Saved data entries
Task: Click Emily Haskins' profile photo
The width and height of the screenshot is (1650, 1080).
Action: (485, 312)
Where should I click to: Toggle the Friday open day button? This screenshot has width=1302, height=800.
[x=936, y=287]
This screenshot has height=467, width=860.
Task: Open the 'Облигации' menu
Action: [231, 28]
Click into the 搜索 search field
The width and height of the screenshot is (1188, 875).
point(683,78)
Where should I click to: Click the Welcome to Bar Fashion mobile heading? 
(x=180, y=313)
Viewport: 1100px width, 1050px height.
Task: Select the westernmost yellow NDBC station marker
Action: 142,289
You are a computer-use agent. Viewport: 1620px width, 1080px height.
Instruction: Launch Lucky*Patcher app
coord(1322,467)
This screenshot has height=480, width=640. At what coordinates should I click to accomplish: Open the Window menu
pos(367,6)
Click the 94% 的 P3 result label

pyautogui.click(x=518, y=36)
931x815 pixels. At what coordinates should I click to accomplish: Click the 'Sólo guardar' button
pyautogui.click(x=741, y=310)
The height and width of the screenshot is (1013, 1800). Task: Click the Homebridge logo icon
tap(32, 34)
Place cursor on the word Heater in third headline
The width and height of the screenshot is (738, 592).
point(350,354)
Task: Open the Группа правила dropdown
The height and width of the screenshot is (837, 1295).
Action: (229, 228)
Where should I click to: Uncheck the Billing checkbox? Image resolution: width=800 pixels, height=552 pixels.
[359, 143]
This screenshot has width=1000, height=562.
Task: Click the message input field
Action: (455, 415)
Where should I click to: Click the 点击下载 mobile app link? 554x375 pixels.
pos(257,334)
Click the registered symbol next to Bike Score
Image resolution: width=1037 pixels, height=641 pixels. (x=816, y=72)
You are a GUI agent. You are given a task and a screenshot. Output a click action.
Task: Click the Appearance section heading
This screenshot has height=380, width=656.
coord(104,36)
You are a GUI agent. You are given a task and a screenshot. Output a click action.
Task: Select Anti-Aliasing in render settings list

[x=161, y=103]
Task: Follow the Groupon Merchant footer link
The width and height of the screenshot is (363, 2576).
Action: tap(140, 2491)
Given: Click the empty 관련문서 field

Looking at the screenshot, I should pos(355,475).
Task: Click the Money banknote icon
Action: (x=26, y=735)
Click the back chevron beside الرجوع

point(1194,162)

- [Goal of the exercise]
The only acceptable answer is the full set of entries, repeated exactly.

- [Answer space]
Task: Click Emily Haskins' profile photo
The width and height of the screenshot is (1650, 1080).
Action: (485, 312)
Where should I click to: Toggle the Friday open day button? This screenshot has width=1302, height=800.
[x=936, y=287]
This screenshot has height=467, width=860.
Task: Open the 'Облигации' menu
Action: [231, 28]
Click into the 搜索 search field
The width and height of the screenshot is (1188, 875).
point(683,78)
Where should I click to: Click the Welcome to Bar Fashion mobile heading? 
(x=180, y=313)
Viewport: 1100px width, 1050px height.
Task: Select the westernmost yellow NDBC station marker
Action: 142,289
You are a computer-use agent. Viewport: 1620px width, 1080px height.
Instruction: Launch Lucky*Patcher app
coord(1322,467)
This screenshot has height=480, width=640. At what coordinates should I click to accomplish: Open the Window menu
pos(367,6)
Click the 94% 的 P3 result label

pyautogui.click(x=518, y=36)
931x815 pixels. At what coordinates should I click to accomplish: Click the 'Sólo guardar' button
pyautogui.click(x=741, y=310)
The height and width of the screenshot is (1013, 1800). Task: Click the Homebridge logo icon
tap(32, 34)
Place cursor on the word Heater in third headline
The width and height of the screenshot is (738, 592).
point(350,354)
Task: Open the Группа правила dropdown
The height and width of the screenshot is (837, 1295).
Action: (229, 228)
Where should I click to: Uncheck the Billing checkbox? Image resolution: width=800 pixels, height=552 pixels.
[359, 143]
This screenshot has width=1000, height=562.
Task: Click the message input field
Action: (455, 415)
Where should I click to: Click the 点击下载 mobile app link? 554x375 pixels.
pos(257,334)
Click the registered symbol next to Bike Score
Image resolution: width=1037 pixels, height=641 pixels. (x=816, y=72)
You are a GUI agent. You are given a task and a screenshot. Output a click action.
Task: Click the Appearance section heading
This screenshot has height=380, width=656.
coord(104,36)
You are a GUI agent. You are given a task and a screenshot. Output a click action.
Task: Select Anti-Aliasing in render settings list

[x=161, y=103]
Task: Follow the Groupon Merchant footer link
The width and height of the screenshot is (363, 2576).
Action: tap(140, 2491)
Given: Click the empty 관련문서 field

Looking at the screenshot, I should pos(355,475).
Task: Click the Money banknote icon
Action: (x=26, y=735)
Click the back chevron beside الرجوع

point(1194,162)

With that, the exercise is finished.